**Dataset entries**
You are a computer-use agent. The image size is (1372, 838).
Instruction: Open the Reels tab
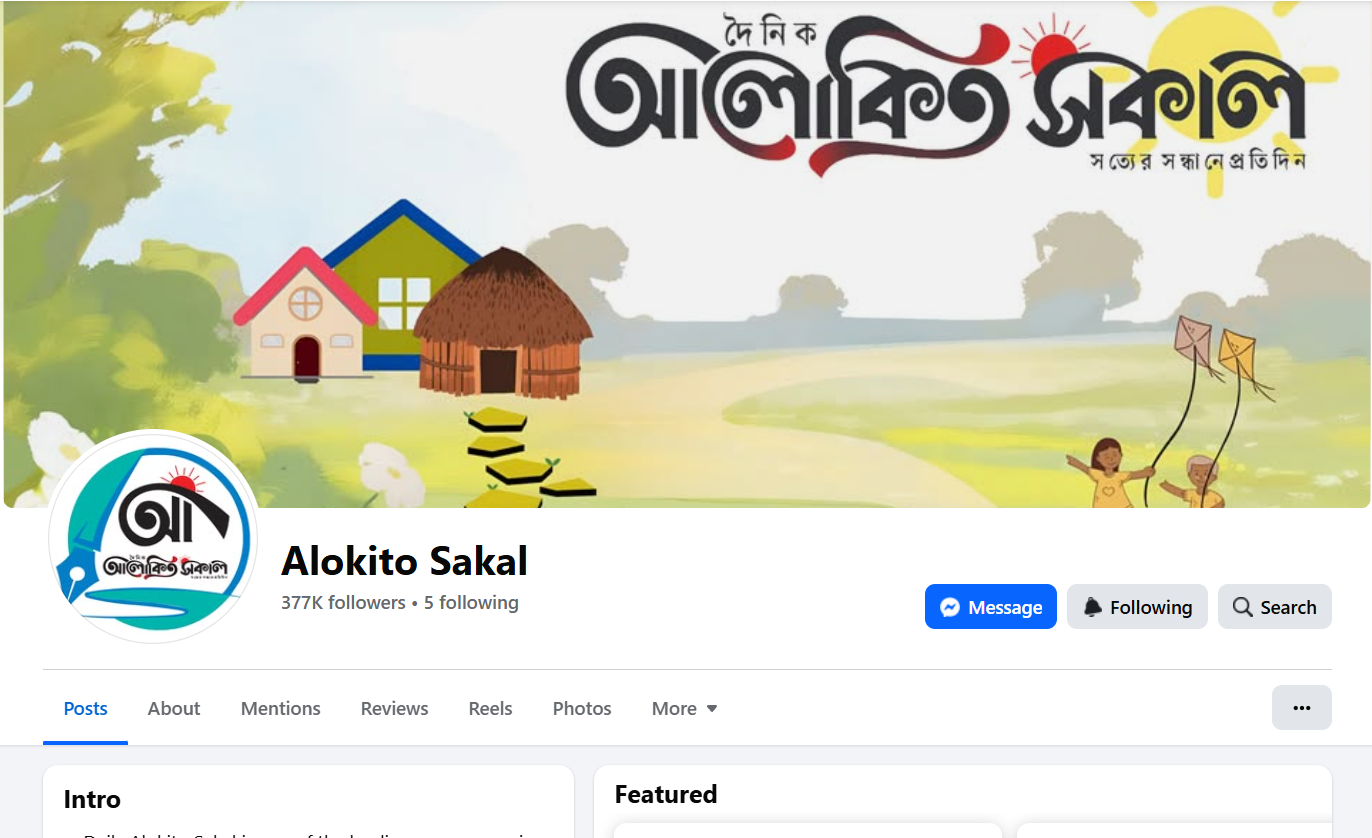tap(490, 708)
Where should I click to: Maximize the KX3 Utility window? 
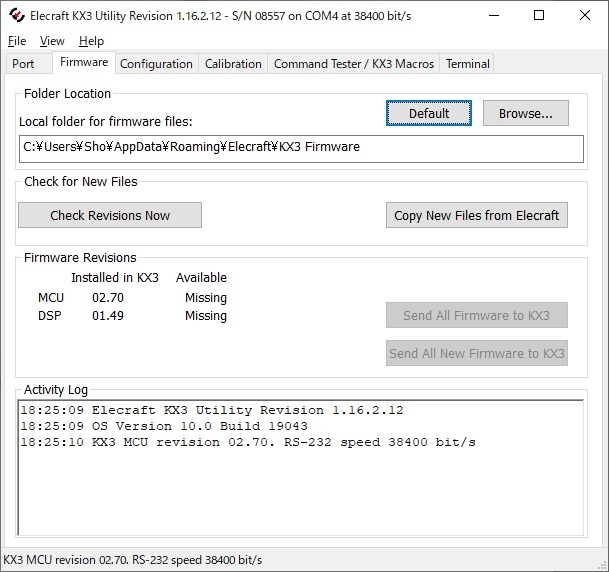click(x=539, y=16)
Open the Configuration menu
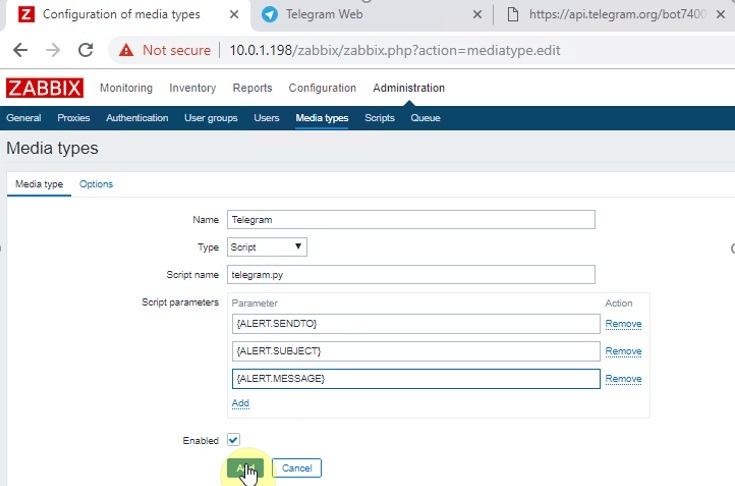The width and height of the screenshot is (735, 486). (322, 88)
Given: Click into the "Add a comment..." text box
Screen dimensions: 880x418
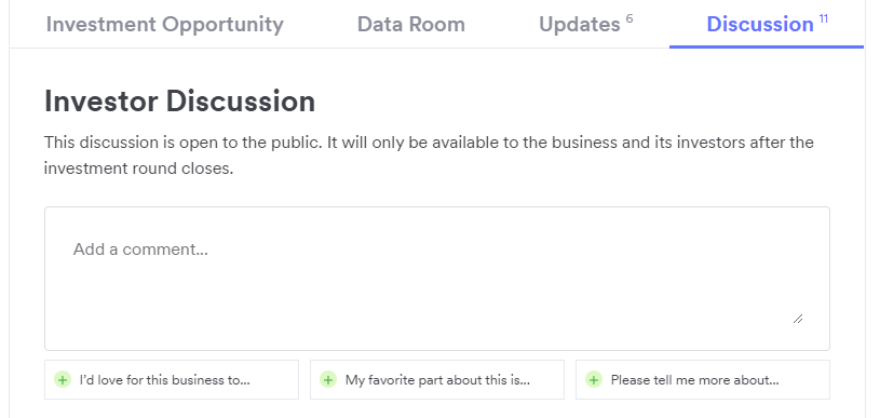Looking at the screenshot, I should [437, 279].
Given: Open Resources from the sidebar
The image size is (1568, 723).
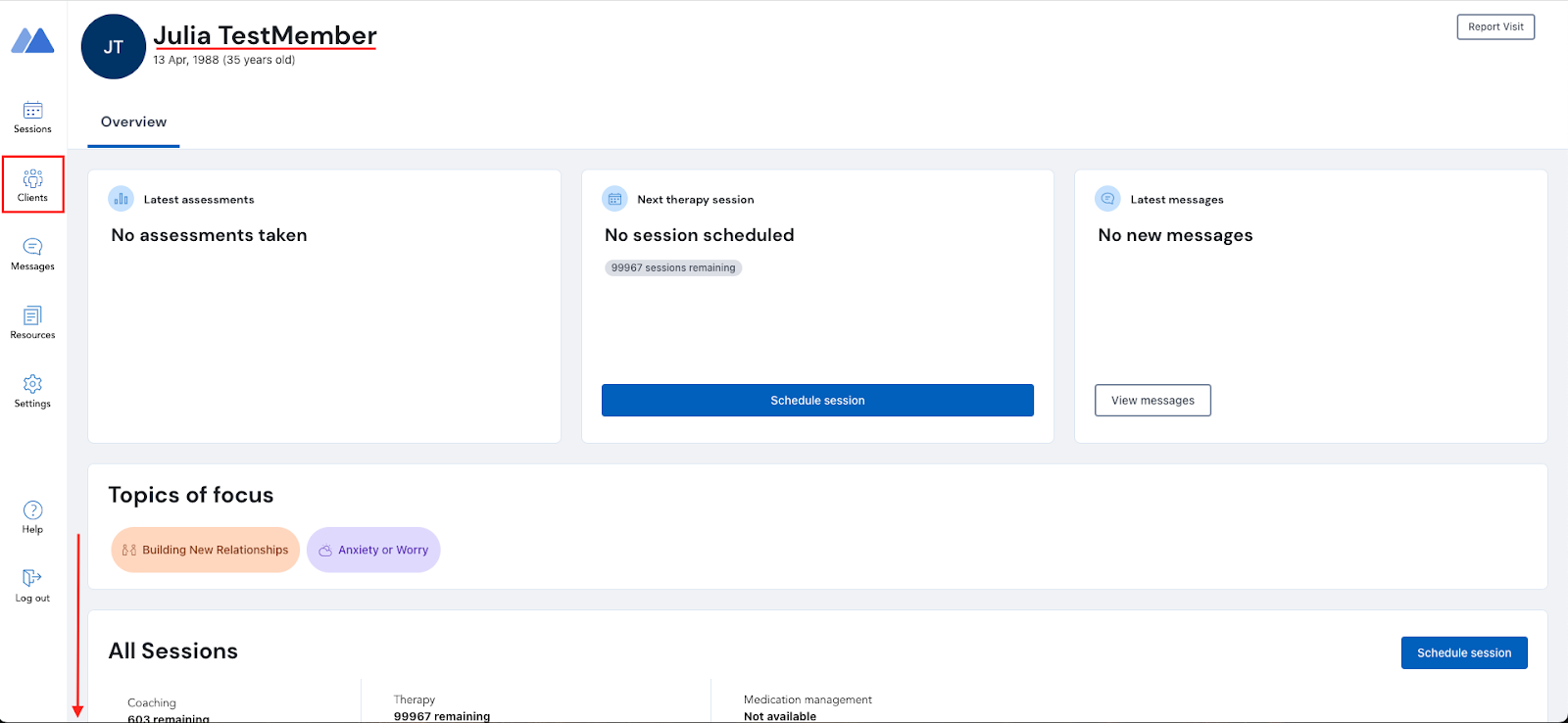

**THE PROBLEM**
Return the number of lines containing the word "image" in these records, with no additional output.

**SOLUTION FOR THIS TASK**
2